Only a few of us may have come across this kind of experience. You’re asleep and suddenly it feels someone, mostly something supernatural, is trying to hurt, suffocate and terrify you. It feels like someone is applying pressure on your chest and you cannot breathe. The shortness of breathing becomes very intense. You try to reach out for help but you can’t. You can see people around you as if you’re awake and call them out loud. But, they don’t listen. You try to sit up but you cannot move your body. At one point, you feel it is easier to give up rather than resisting. This state of sleep, in which our mind is between complete sleep and wakefulness where we are unable to react, talk or walk, is known as “Sleeping paralysis”.
Data suggests that only 8% of the world’s population experience sleeping paralysis. There are various explanations as to why this happens. Most explanations lead to genetics and sleep deprivation along with some other conditions like migraines, anxiety to name a few. Sleeping paralysis, apart from its terrifying experience, has no immediate effect on the health but may affect people mentally if it is recurrent in the long term.
Treatment for Sleeping Paralysis
There are few ways that might be beneficial in preventing its occurrence or managing the condition.
- The most important thing is developing a healthy sleeping habit for e.g. no sleep deprivation, proper/regular sleep schedule, etc.
- Avoid stress and anxiety before sleeping. Thinking too much about the condition also is not helpful.
- Avoid sleeping in supine position i.e. sleeping facing upwards or on the back
- Oversleeping (forced sleeping) may be one of the cause.
- Early diagnosis of conditions like narcolepsy (a neurological condition) may be helpful.
- Certain medications like anti-depressants can be used if the condition worsens.

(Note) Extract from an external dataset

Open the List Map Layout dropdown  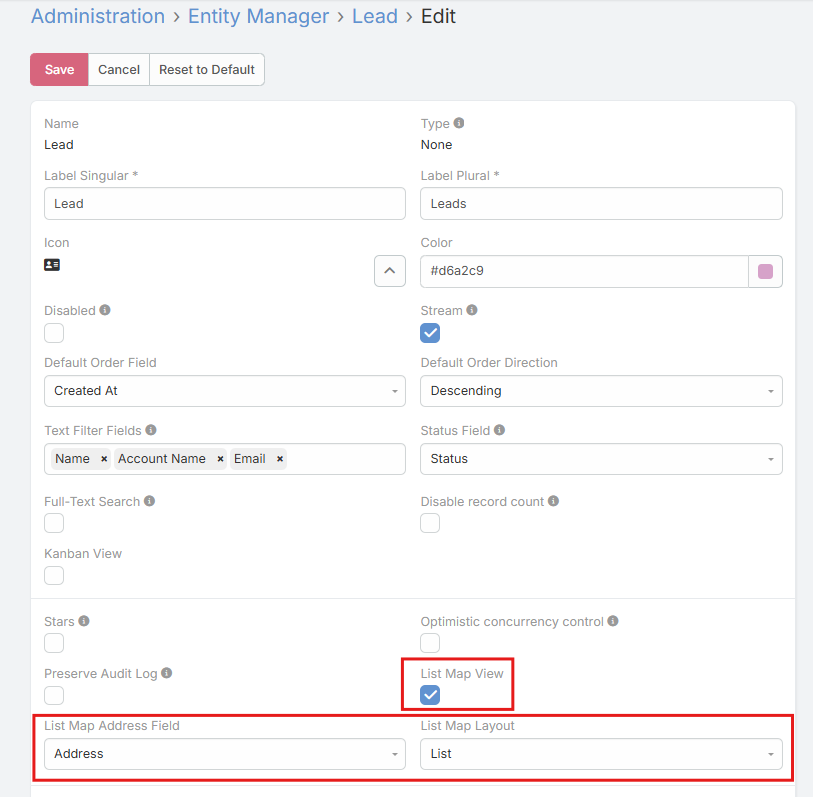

- Practices like physical exercises and yoga are helpful.
- Stop substance abuse
- Meditation-relaxation therapy is one method of treatment.
Sleeping paralysis is a horrible experience and one you wish you never come across. I, personally, have experienced this many times over the years before I decided to do something for it. I followed some measures aforementioned and the incidence has decreased considerably. So much so, I have not experienced it for over a year now.